Protect yourself from phishing and doorstep callers

December 22nd, 2016 in Features

Someone holds a tablet with an alert on the screen saying 'phishing'

The real name behind the email or text

Customer and Scotland viewpoint member Robert Dickson took part in an editorial panel contributing articles to Homelife winter edition. His top tips on phishing and what this is can be read here.

Doorstep callers can also pose a risk, especially if it’s a trader or salesperson you’re not expecting. We’ve added some advice on what to do if you suspect someone knocking at your door isn’t who they say they are.

Stay safe on line by Robert Dickson

Like most of you I grew up in a world of black and white television, when having a home phone was a luxury and fishing was done with a bamboo pole with a wee net on the end for catching sticklebacks and minnows.

“Today's world is very different and we all need to be aware of the new dangers we face in our everyday life. Phishing is one of those dangers and it's very easy to be scammed by tech-savvy criminals.

What is Phishing?

Well firstly it's called phishing because it dangles bait and a lure to get your attention, usually in the form of an email.

These would pretend to come from an institution you would trust, your bank, credit card company, your broadband supplier or even your child's school or university and they are very realistic in their appearance.

Their main objective is to get information from you that you would not normally expect to provide; bank account details-passwords-credit card details or even the answer to security questions you may have used.

All of these details can be used in online identity theft, allowing them to steal money from your bank account or use your credit card fraudulently and other types of fraud.

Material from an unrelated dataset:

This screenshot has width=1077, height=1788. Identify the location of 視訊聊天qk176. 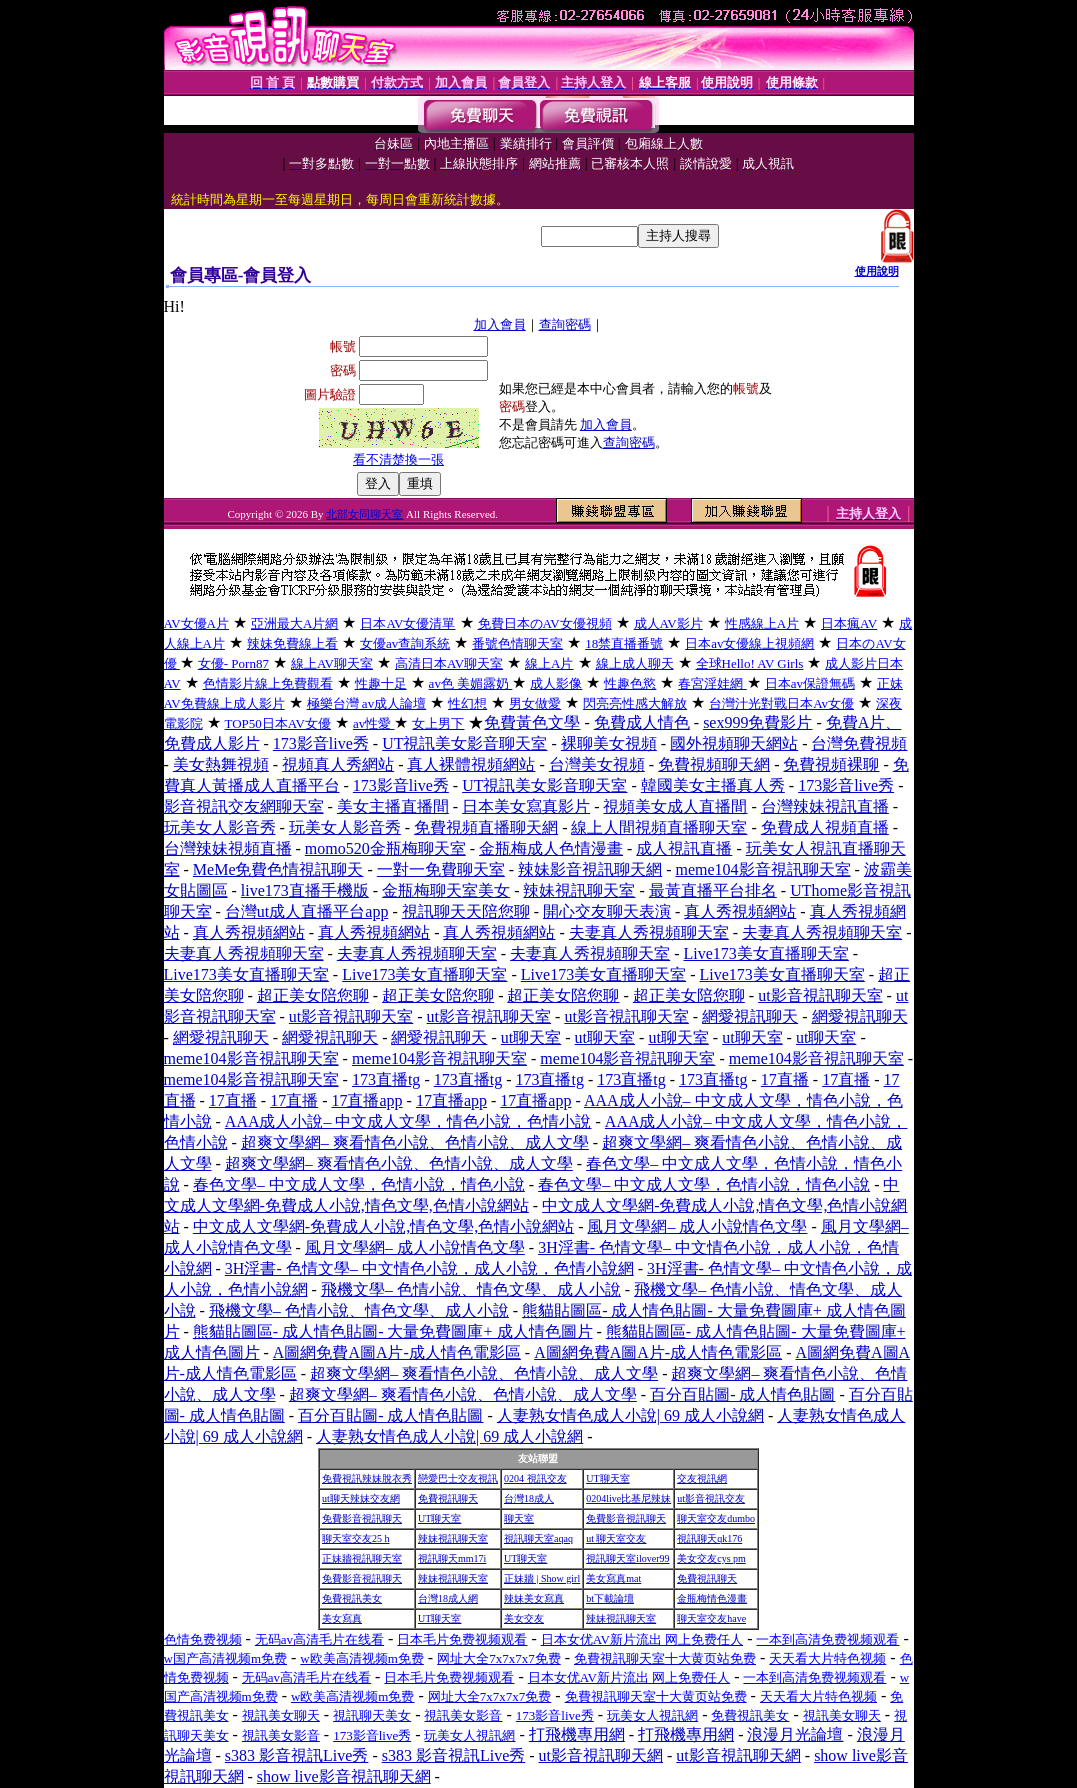
(709, 1538).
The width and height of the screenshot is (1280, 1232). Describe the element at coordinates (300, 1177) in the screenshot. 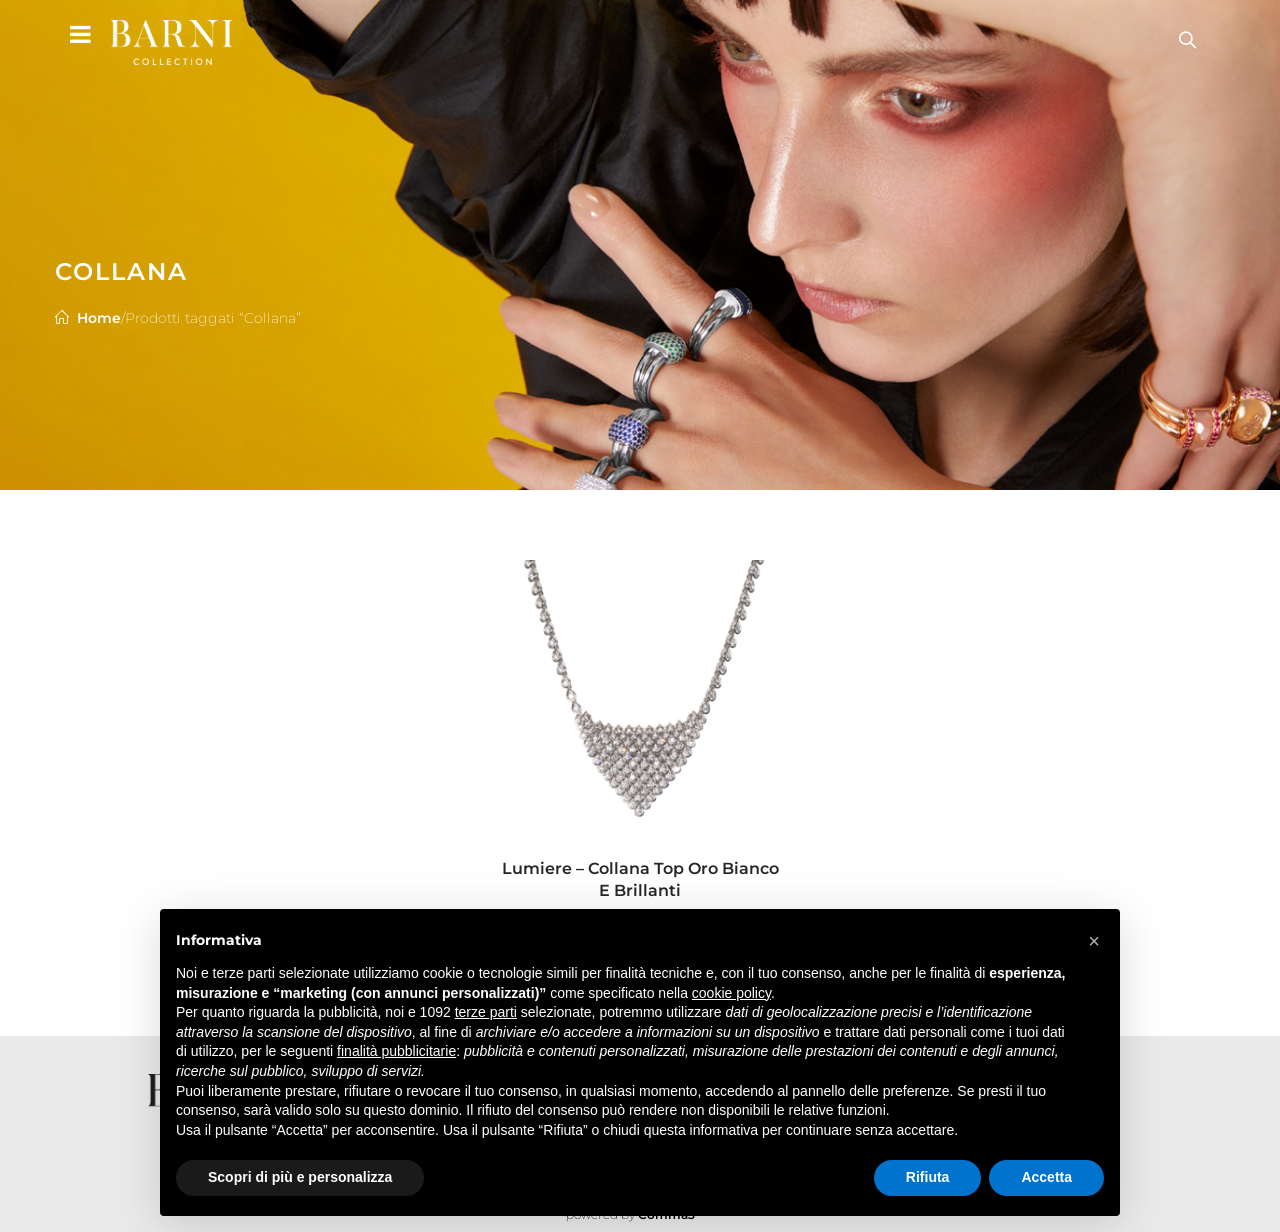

How to spot a Phishing Attacks

Although the email may appear very realistic there are several ways in which they're different; banks and credit card providers will never ask you to provide private information such as account numbers, security details, passwords or credit card information.

Avoiding a phishing attack

The simplest way is to check your emails carefully and don't be scared by emails claiming your account is under threat of being closed, don't click on links on emails, only enter sensitive information on a secure website, not an email.

With a little care and a little common sense, you can avoid these attacks and keep yourself safe from cyber-criminals. 

Door step callers

Unfortunately, scammers don’t just hide behind a computer screen. Some are very real and come knocking at our doors.

These types of thieves pretending to be a trader or from agencies or organisations will on the surface look like genuine callers but their aim is to persuade you to part with your money or steal from your house.

National Trading Standards say that 85% of victims of these types of crimes are aged 65 and over.

There are steps you can take to protect yourself from a rogue trader.

Age UK says use the lock, stop, chain, check procedure when answering your door, day or night.

  • Lock: secure all your other outer doors as the person at the door may intend to distract you while an accomplice gets in through a back door
  • Stop: think about whether you’re expecting anyone
  • Chain: put the door chain on or look through the window or spyhole to see who’s there
  • Check: ask for an identity card and examine it carefully - you can always tell the caller to come back another time when someone will be with you.

Home Group staff tend to pre book appoints with you and will always carry identification but if you are worried always call our Customer Service Advisors on 0345 141 4663 and check before letting someone in.